Some hotels, like Zurich's The Dolder Grand, are proud of their extensive, museum-quality collections. Others, such as The Opposite House in Beijing, want to showcase the work of emerging artists. Earlier this year, it commissioned art students at China's Central Academy of Fine Arts to produce a series of postcards to be left as gifts during the hotel's turn-down service.

But not all properties want to be thought of as an art hotel. "We didn't want to be another art hotel, where you just put high-end, expensive art into the environment," says Eva Ziegler, global brand leader of Le Méridien and W Hotels Worldwide. "We want our lobbies to be a creative hub where people can gather and exchange ideas." Nevertheless, Ms Ziegler says that guests formulate lasting impressions of hotels within ten minutes of arriving, which is why Le Méridien has high-impact art in its lobbies.

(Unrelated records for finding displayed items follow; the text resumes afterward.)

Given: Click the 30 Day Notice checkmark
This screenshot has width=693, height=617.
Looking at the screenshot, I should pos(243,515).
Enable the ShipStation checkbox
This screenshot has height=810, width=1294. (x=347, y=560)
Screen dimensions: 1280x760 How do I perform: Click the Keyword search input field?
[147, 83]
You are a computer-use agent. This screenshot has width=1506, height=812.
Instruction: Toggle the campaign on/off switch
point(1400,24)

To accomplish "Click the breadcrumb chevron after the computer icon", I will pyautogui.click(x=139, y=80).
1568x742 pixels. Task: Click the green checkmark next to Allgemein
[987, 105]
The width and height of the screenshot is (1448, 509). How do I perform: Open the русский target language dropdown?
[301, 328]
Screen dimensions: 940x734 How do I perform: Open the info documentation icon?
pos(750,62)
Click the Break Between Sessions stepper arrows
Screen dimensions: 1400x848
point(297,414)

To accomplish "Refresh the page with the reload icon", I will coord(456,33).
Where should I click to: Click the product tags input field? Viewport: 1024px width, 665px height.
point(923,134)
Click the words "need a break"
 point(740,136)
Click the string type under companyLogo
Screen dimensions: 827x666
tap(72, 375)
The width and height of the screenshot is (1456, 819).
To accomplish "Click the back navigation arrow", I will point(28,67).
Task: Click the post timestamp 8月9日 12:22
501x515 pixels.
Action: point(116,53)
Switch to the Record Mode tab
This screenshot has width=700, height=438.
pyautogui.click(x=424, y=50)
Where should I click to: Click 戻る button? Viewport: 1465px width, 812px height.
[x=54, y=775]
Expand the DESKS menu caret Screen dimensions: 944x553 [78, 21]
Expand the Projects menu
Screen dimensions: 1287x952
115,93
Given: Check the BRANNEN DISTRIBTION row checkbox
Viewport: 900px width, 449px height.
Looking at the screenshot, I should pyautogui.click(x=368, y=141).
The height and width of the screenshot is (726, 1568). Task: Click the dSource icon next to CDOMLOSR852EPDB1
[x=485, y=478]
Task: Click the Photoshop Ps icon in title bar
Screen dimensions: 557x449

Yet, whatever the approach, the benefits are much the same. Art is a way of defining a hotel's identity and giving it a unique draw, whether that draw is the presence of Old Masters by Giuseppe Zais and Giuseppe Bazzani in the lobby of Rome's Cavalieri Hilton or guest-room murals by contemporary artists in Copenhagen's Hotel Fox.

Of course, it certainly helps if a hotel owner already has an extensive art collection or a hotel can borrow from other private collections, because it is never easy to build a collection from scratch. Finding, selecting and buying the art or commissioning the right artists takes time. It took two years to put together the collection at The Montpellier Chapter, which started by buying works by established artists such as John Hopper and Mario Rossi and then adding to these core pieces with art by younger talent. Executing bespoke commissions takes even longer and installing art work presents another logistical challenge before a newly built or newly refurbished hotel can throw open its doors.

Critically, some artists are also ambivalent about their work appearing in hotels or any large commercial setting. Le Méridien bypassed this problem by recruiting Jérôme Sans to be the hotel's cultural curator, who has selected Le Méridien 100 (LM100), a group which includes artists and photographers such as Sam Samore, Joan Fontcuberta and Ralph Gibson, to create art works, video installations and soundscapes for the hotels. As Ms Ziegler puts it: "Jerome opens doors that we would never have been able to open as a brand, particularly for artists that don't normally engage with big companies."

However, Anne Pasternak, president and artistic director of public art, non-profit Creative Time, which curated The Standard's new video series, thinks that, as long as artists work with the right brand, the pervasive cliches surrounding hotel art are redundant. "Not one artist that we approached to work with The Standard turned us down," she says, adding that the hotel has a very hip reputation.

If anything, she says that the hotel project gave video artists more creative flexibility than they have when producing installations for other public spaces. "We do video projects in New York's Times Square where passersby have a very short attention span, whereas a hotel guest might engage with an in-room video installation for 20 minutes."

Of course, a still more compelling reason for hotels to exhibit art is that it democratises the process of enjoying it. Whether that art is an Andy Warhol painting or some cutting-edge bunny videography, it is no longer confined to a museum, behind a velvet rope. "I think that hotels exhibit art to attract a very specific crowd," says Ms Pasternak. "But a by-product of that is they end up sharing art with a lot more people."

JW Marriott has teamed up with Christie's auction house to feature special art exhibitions. The first of these was a preview of unseen Beatles photos at London's Grosvenor House. Another is due to be held in December at Miami's JW Marriott Marquis.